**Supplied text**
_ _ _ _ _ _ _
The scene is set for a Sydney summer of entanglements.
The novel has been given the tag-line "dramedy" - comedy and drama. The comedy is part situational, part witty dialogue, and made me laugh out loud several times - for example when a floundering, failed, man describes a strip club as "quite well lit, actually", and, later, when a 23-year-old exclaims in dismay at the thought that she may one day be thirty. Conversations swerve and sparkle, and often manage - along with expositional asides - to comment on "modern life" in a way that to me felt thoughtful and real.
The drama of the story comes from who sleeps with whom, and who else finds out about it. The meeting, drinking, lusting, texting, and keeping-of-secrets plot line unfolds over roughly four months, starting in November 2021. The mechanics of it all are entirely plausible, but I never became fully immersed in the emotional turmoil - partly because of COVID. Was the novel written before the Omicron wave? Was (is) the pandemic really that absent from young Sydneysiders' lives? The unpredictable ebb and flow of the pandemic creates a challenge for all contemporary novels, and I don't blame Reid for the way it distracted me throughout Seeing Other People.
_ _ _ _ _ _ _
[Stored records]

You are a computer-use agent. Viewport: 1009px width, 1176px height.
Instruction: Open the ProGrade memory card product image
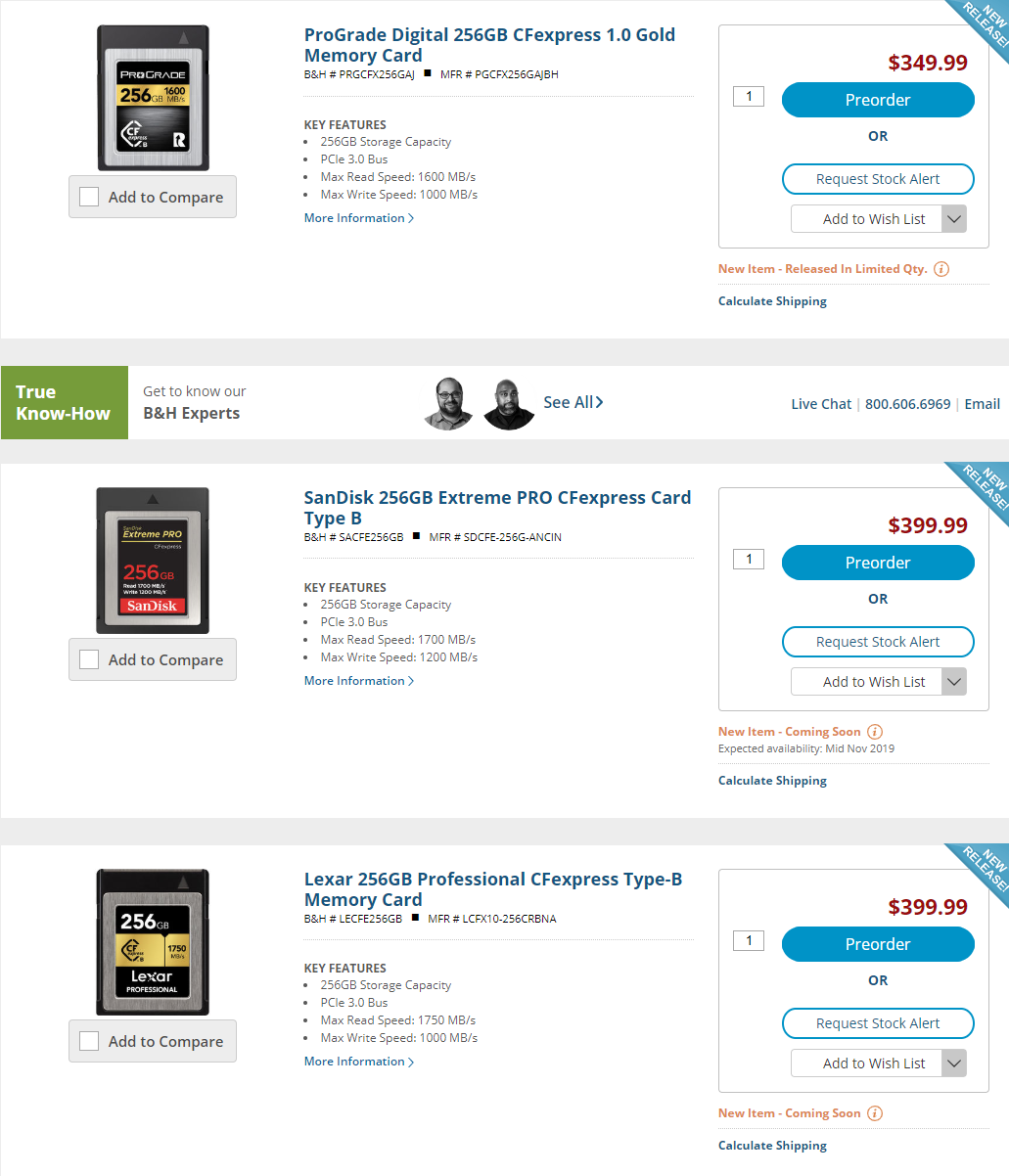pos(153,98)
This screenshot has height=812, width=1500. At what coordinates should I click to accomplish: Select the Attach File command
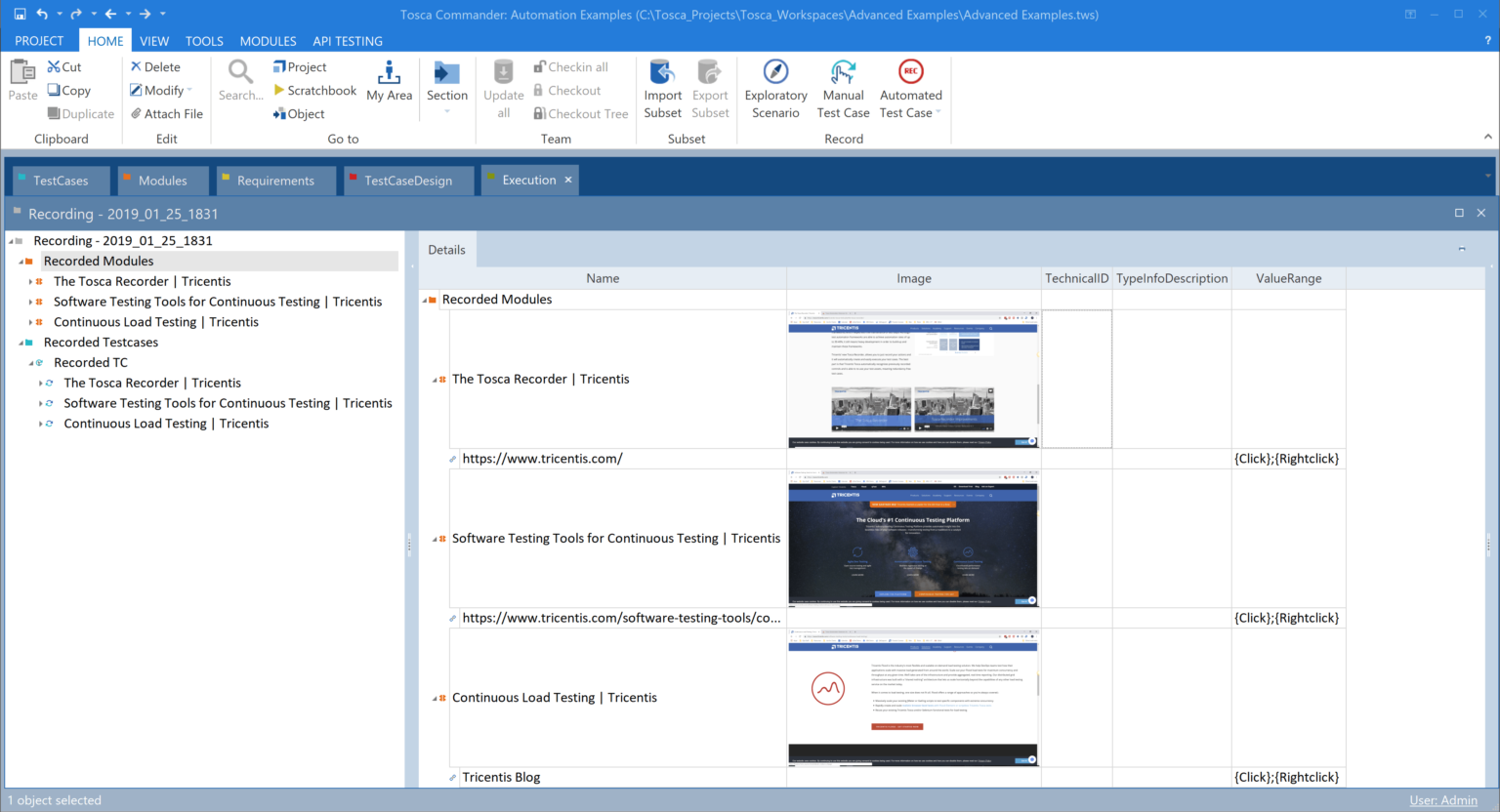click(x=166, y=113)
_ _ _ _ _ _ _
**Prompt 1**
Return the passage of the book review between "The drama of" and "Seeing Other People.", inclusive, copied word for word.
**Prompt 2**
Decide whether each statement agrees with the book review. Answer yes or no for each, and quote the words of the review that decide it. (a) The story's plot line unfolds over roughly four months, starting in November 2021. (b) The reviewer became fully immersed in the emotional turmoil of the story. (c) The reviewer blames Reid for the way the pandemic was a distraction while reading.

**Answer area 1**
The drama of the story comes from who sleeps with whom, and who else finds out about it. The meeting, drinking, lusting, texting, and keeping-of-secrets plot line unfolds over roughly four months, starting in November 2021. The mechanics of it all are entirely plausible, but I never became fully immersed in the emotional turmoil - partly because of COVID. Was the novel written before the Omicron wave? Was (is) the pandemic really that absent from young Sydneysiders' lives? The unpredictable ebb and flow of the pandemic creates a challenge for all contemporary novels, and I don't blame Reid for the way it distracted me throughout Seeing Other People.

**Answer area 2**
(a) Yes: "The meeting, drinking, lusting, texting, and keeping-of-secrets plot line unfolds over roughly four months, starting in November 2021."
(b) No: "I never became fully immersed in the emotional turmoil"
(c) No: "I don't blame Reid for the way it distracted me throughout Seeing Other People."